Steuer sparen durch einen Firmensitz im gemeindefreien Gebiet Sachsenwald
Von Bismark dementiert auch, dass er den Sitz seiner Unternehmen in den Sachsenwald verlegt habe, um Steuern zu sparen. „Meine Unternehmen sitzen im Sachsenwald, weil ich dort lebe und arbeite“, so der Unternehmer. Die Unternehmen hätten sich zu einer nachhaltigen Unternehmensführung verpflichtet. „Daher haben sie den Forstgutsbezirk Sachsenwald als Betriebsstätte gewählt, denn die dort erhobenen Gewerbesteuern werden für die Erhaltung und Aufforstung des größten Waldes in Norddeutschland genutzt, der einen wertvollen Beitrag zur Klimawende leistet“, sagt von Bismarck.
Die Internetplattform „Frag den Staat“ hat auch den Schriftverkehr unter anderem mit dem Amt Hohe Elbgeest, der den Gutsbezirk Sachsenwald mitverwaltet, und dem schleswig-holsteinischen Finanzministerium veröffentlicht.
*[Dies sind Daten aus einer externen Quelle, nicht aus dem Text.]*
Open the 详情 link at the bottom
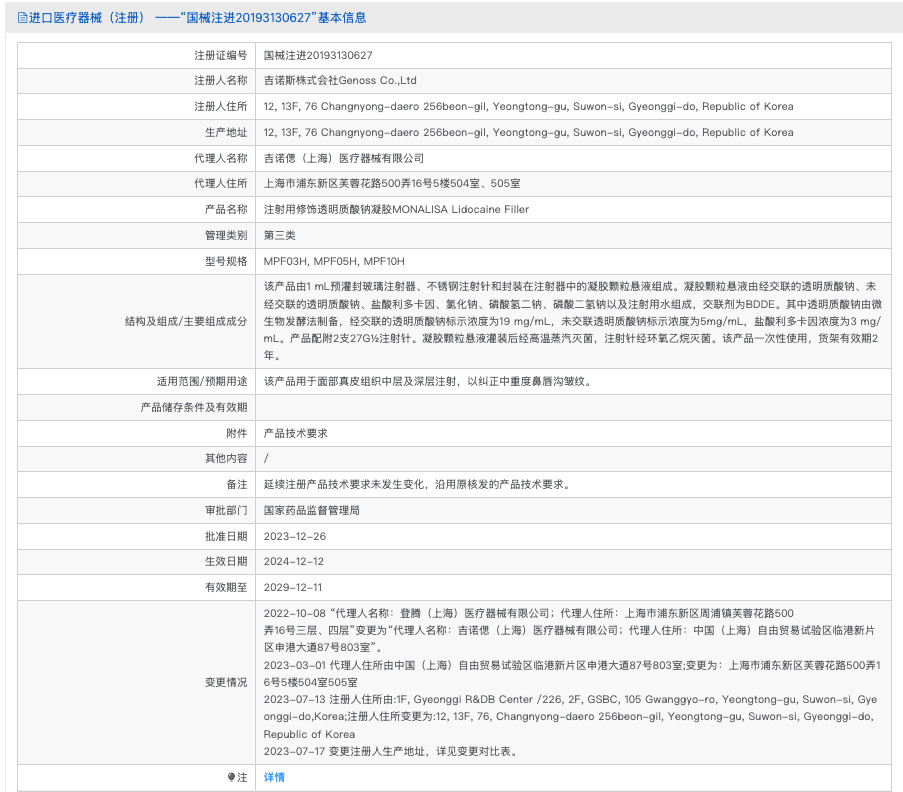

Ingo Jäger, Kämmerer des Amts Hohe Elbgeest, teilt auf Nachfrage unserer Redaktion mit, dass das Amt für den Gutsbezirk Sachsenwald keine Gewerbesteuer und keine Grundsteuer erhebe, weil es nicht zuständig sei. „Die Zuständigkeit obliegt dem Gutsvorsteher“, so Jäger.
Daran, dass er das dürfe, bestünden aus seiner Sicht keine Zweifel. Wie das Finanzministerium mitteilt, sei für das gemeindefreie Gebiet Sachsenwald für die Jahre 2017 bis 2023 jeweils Gewerbesteuerumlage an die Landeskasse abgeführt worden. Das hätten weiterführende Ermittlungen ergeben.